CAIRO – Seeing a larger-than expected crowd of Muslims coming together for a mass Iftar at a makeshift Colorado mosque, Muhammed Khan gained a stronger belief that one day he would see this temporary place of worship turned into a full-fledged mosque.
"We are very nascent, very immature," Khan, the president of Masjid Khadeejah mosque in Centennial, told The Denver Post on Saturday, August 20.
"We have been surviving. And to us, that is quite a bit of success."
Indeed, the gathering revived Khan's hopes of seeing his dream mosque coming true, given the years-long struggle by the mosque board to have a place in the city.
The mosque project was first launched in March 2008 by a group of well-educated Muslim professionals who sought to find a place to pray, socialize and teach their children their real meaning of Islam.
The goal behind Masjid Khadeejah has been to create an "extreme environment of openness" where Muslims of all backgrounds and non-Muslims feel welcome, Khan said.
But the plan faced resistance when the founders tried to find an affordable space for lease.
It became even odd that every time the mosque leaders had been close to signing a lease deal, the landlord would back out at the last minute citing worries about parking or something else.
The reversals might be triggered by discrimination or profiling, but that did not anger the board members.
"You can understand some of the fears and concerns," Adnan Al-Ghourabi, a 31-year-old software engineer who is the youngest member of the mosque board, said.
"The unknown is always scary."
Behram Mohmand, a 38-year-old kidney specialist who attended the Iftar meal at the mosque currently housed by a vacant office building, agreed.
"We need to do a better job introducing ourselves," Mohmand said.
"Unfortunately, a lot of people were introduced to Islam by airplanes hitting the twin towers."
Finally, in 2009, a space was secured in Lone Tree which hosted the first prayers of Masjid Khadeejah, also known as the South Denver Islamic Center. But the space, however, proved too expensive.
The mosque is currently occupying the ground floor of an office owned by a wealthy Muslim woman. But she has told the mosque founders they could be evicted at any moment if she finds a buyer or another tenant.
For now, the founders are worried about another issue – the lack of a qualified imam to lead the mosque prayers.
"The imam in America needs to be part pastor and part educator," said Ihsan Bagby, an associate professor of Islam Studies at the University of Kentucky.
About half of US mosques have a full-time paid imam, Bagby noted. Yet, he said the shortage of imams familiar with American culture is an ongoing problem.

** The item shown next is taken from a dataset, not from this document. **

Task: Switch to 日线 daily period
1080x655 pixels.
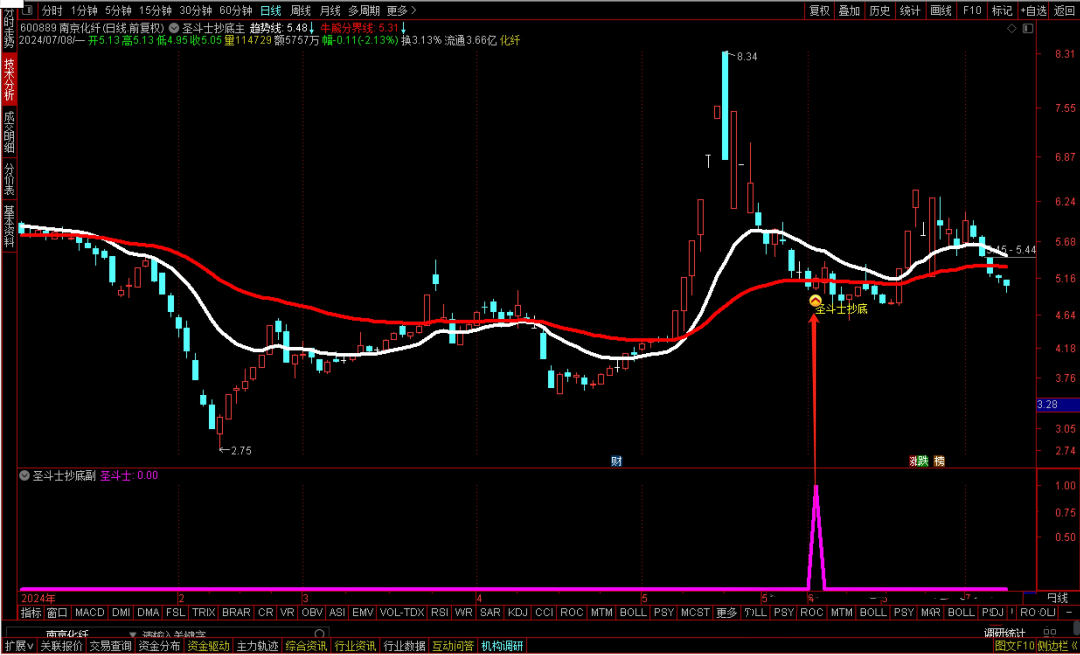Action: coord(270,10)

The mosque tried for about a year to recruit a full-time imam, said Khan.
But unfortunately no one had the criteria: an intermediate-to-advanced understanding of Islam, proficiency in English and, an ability to connect with different segments of the community, he said.

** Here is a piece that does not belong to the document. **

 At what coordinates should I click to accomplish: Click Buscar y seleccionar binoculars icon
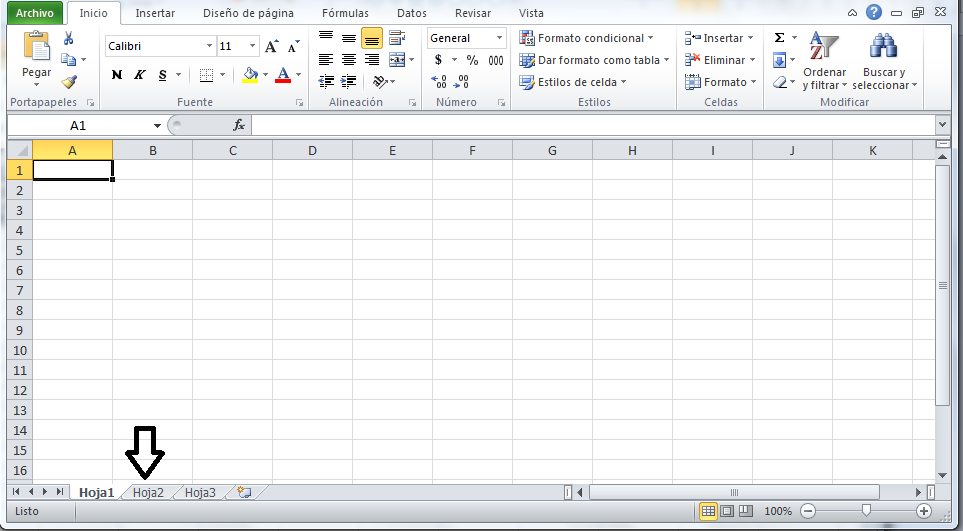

But although the mosque has no full-time imam, the board launched other services for the Muslim community.
For example, the mosque launched Arabic language courses and a community picnic as well as a children's educational program led by Sima Ali.
"We want them to be solid, active American citizens while having the values of religion," said Ali, who has a master's degree in economics and used to work in finance.
Ali also teaches Muslim girls the significance of wearing the hijab, or head covering, which is a mandatory code of dress for Muslim females.
"It's very hard on these children to get the concept of why we have to do what we have to do," Ali said.
"People ask them, 'Are you forced to wear this? Can you take it off?' It is hard for a young mind to fight back."
Knowing that their mosque project is not the only one facing resistance recently, the founders are adamant to continue pursuing their quest.
All across the US, mosques have been facing fierce opposition recently.
At least 18 mosque projects — from Mississippi to Wisconsin — have found foes who battle to stop them from seeing light citing different pretexts, including traffic concerns and fear of terrorism.
In multicultural New York, the proposed mosque near Ground Zero site has snowballed into a national public and political debate, with opponents arguing that the Muslim building would be an insult to the memory of the 9/11 victims.
Advocates, however, say that the mosque would send a message of tolerance in 9/11-post America.